# [TASK STATEMENT]
Echo back the lines of the material exactly, beginning with the line containing "Expand the Billings sidebar section" and continuing through the line containing "Viewport: 920px width, 497px height.", with both of those lines included.

# [DATA ENTRIES]
* Start *
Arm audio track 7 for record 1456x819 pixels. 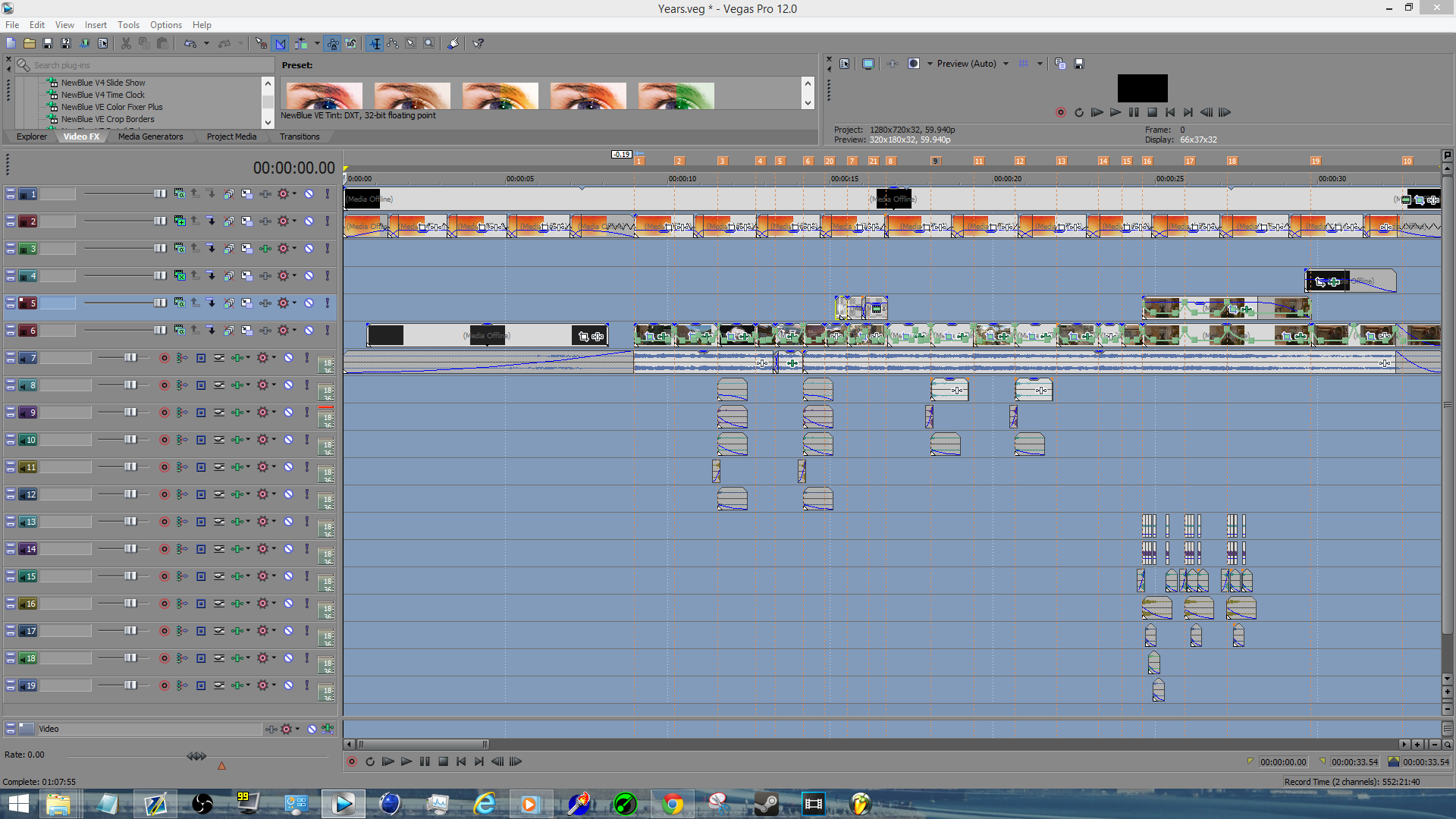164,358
* End *
* Start *
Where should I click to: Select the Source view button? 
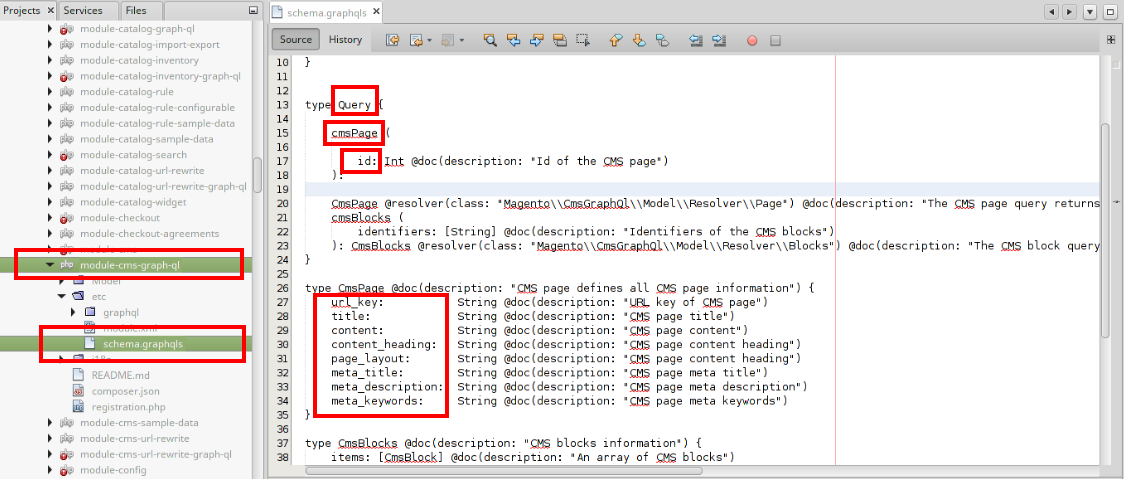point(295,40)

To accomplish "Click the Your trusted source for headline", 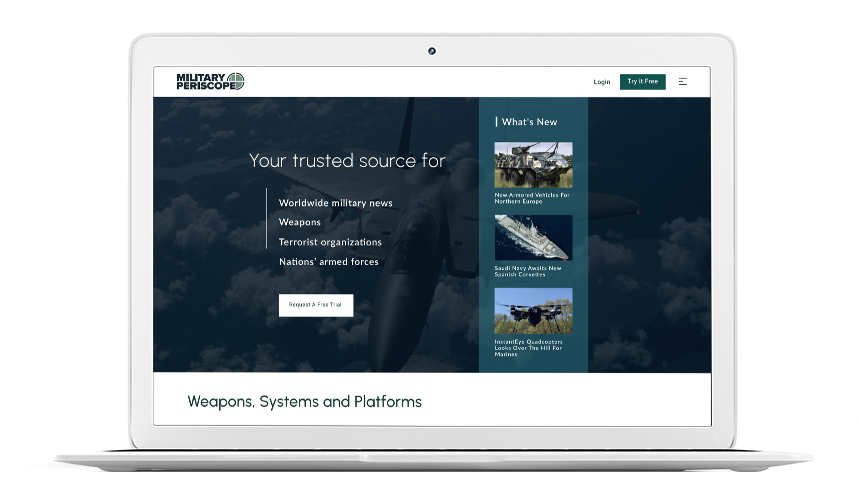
* End *
* Start *
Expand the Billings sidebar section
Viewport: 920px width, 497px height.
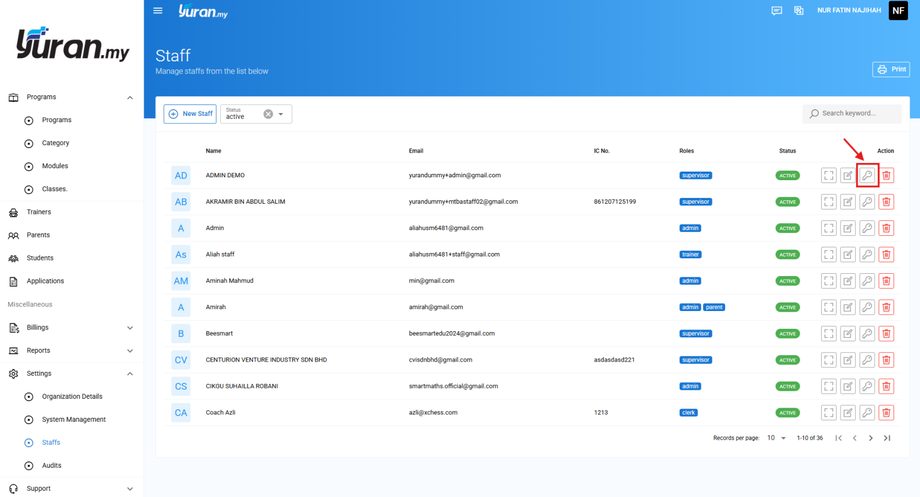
* End *
# [THE RESULT]
Expand the Billings sidebar section
Viewport: 920px width, 497px height.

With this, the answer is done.